Seeing how Cannolies is taking too long and I don’t want to build a map for my zombie game until after its ready for an actual map, I decided I’ll build this beast.
That’s what level of detail is for, you have a settings menu where users can choose between the quality of the tools and stuff in a game. With the new box physics on CSG, it shouldn’t be too bad though.
except by lower end graphics, he means integrated chips, and integrated chips weight heavily on the CPU just like physics does. The problem with low end graphics is that low end graphics people don’t even have a GPU. Reducing physics drain on the CPU frees up resources for graphics processing
That could really help me out ;o A lot of my unions are really complex, so I might actually do this on all the things I have. Thank you! Anything for performance
What are the differences between the CollisionFidelity types (the wiki hasn’t explained CF very well)? Is there one that uses the absolute least amount of computing possible, or do Box and Hull use roughly the same amount?

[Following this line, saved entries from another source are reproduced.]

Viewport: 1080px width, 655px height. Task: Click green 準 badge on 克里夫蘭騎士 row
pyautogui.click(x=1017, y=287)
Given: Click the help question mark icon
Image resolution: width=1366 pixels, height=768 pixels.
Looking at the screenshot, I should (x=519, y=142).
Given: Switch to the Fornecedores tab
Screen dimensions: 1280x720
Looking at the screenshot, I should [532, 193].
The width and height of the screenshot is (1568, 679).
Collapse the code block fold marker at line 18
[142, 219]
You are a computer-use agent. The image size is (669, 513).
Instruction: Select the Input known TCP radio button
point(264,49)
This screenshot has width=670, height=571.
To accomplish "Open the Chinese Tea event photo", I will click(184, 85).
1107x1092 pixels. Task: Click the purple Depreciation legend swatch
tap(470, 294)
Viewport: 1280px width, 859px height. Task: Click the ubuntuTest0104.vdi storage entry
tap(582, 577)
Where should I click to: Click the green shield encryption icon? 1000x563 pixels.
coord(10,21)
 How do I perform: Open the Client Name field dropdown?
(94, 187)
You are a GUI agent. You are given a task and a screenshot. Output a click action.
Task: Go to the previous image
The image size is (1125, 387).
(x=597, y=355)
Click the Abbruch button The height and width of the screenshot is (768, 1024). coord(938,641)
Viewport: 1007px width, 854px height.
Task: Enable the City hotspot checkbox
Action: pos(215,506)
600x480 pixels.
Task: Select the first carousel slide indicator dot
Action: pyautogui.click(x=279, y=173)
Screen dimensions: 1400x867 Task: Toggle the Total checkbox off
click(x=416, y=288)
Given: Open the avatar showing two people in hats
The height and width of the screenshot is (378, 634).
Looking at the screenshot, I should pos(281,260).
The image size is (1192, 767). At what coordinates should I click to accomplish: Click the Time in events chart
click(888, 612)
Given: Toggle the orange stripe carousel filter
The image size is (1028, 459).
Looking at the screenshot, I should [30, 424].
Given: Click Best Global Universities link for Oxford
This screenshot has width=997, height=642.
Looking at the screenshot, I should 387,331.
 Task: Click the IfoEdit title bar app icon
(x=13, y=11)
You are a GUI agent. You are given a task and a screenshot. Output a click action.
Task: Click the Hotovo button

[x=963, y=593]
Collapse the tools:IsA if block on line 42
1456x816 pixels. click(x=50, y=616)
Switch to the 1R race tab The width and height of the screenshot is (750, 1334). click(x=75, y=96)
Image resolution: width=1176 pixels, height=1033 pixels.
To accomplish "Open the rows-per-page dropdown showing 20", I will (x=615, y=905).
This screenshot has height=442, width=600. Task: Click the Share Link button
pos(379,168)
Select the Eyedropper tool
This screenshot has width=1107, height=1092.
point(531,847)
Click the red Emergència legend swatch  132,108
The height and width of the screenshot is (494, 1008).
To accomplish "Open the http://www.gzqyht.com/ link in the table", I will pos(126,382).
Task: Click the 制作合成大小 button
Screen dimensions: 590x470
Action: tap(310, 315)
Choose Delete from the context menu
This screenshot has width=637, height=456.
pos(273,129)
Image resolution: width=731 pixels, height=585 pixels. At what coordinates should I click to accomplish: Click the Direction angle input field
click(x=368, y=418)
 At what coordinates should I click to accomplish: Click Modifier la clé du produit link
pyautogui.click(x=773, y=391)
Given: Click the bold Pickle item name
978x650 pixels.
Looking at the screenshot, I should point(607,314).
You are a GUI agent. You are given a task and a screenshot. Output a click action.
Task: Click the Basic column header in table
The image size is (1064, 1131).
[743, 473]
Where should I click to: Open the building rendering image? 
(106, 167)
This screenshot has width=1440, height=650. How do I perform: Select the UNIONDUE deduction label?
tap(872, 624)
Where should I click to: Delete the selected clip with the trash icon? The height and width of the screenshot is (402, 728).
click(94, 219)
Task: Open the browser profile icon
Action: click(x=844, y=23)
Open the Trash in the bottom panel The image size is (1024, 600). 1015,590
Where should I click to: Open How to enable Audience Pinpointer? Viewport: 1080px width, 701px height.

And last time I checked, which was last night, CSG is a monster with making unnecessary polygons. A normal part has 12 polygons, a union can have up to 2,500 polygons. So 35 parts times 12 polygons = 420 polygons. While in unions it can be a maximum of 2,500 per union, so lets say each union was 2,500, times that by 35 and that equals to 87,500 polygons. That is a lot for just a weapon in a game.
Rofl. Yes, the screenshots are just showing off the tutorial dialog on the bottom compared to the old one. (The old one just gave the player info to read, while the new one takes the player through the gameplay step by step.)
In short, it’s the hitbox’s level of detail. Box is the fastest; Hull is slower than Box but way faster than Default. Default stays true to the geometry, Hull is an approximation, and Box doesn’t even try to get it right.
In more words:
CollisionFidelity determines how accurately the shapes need to be represented to the physics engine and for raycasting.
Box lets roblox treat a CSG solid as an OBB (oriented bounding box). Geometry intersection tests with OBBs are very cheap; iirc a naive segment-OBB test is like 20 lines of code.
Hull means that the mesh is treated as a convex hull, which you can think about as the result of wrapping something in wrapping paper. Testing these for intersections isn’t that expensive but it really depends on how much accuracy you need. This is usually a good middleground for weapons, etc.
Default is the slowest because it uses close to the actual geometry of the solid, performance be damned. That shape isn’t necessarily convex, so relatively expensive tests need to be performed to determine whether or not an intersection exists and, if so, where that point is located.
Real-Time Collision Detection is worth its weight in gold if you’re interested in learning how the math behind this stuff works.
Also, studio has an option in render settings called something like ShowDecompositionalGeometry that lets you visualize the bounding surfaces.
Cool, thanks for the explanations, Mistertitanic44 and ScrapYard. At the very moment i’m working on an Alien architecture build and it uses Unions like nobody’s business. (Even the Semiotic Standard icons are Unions!)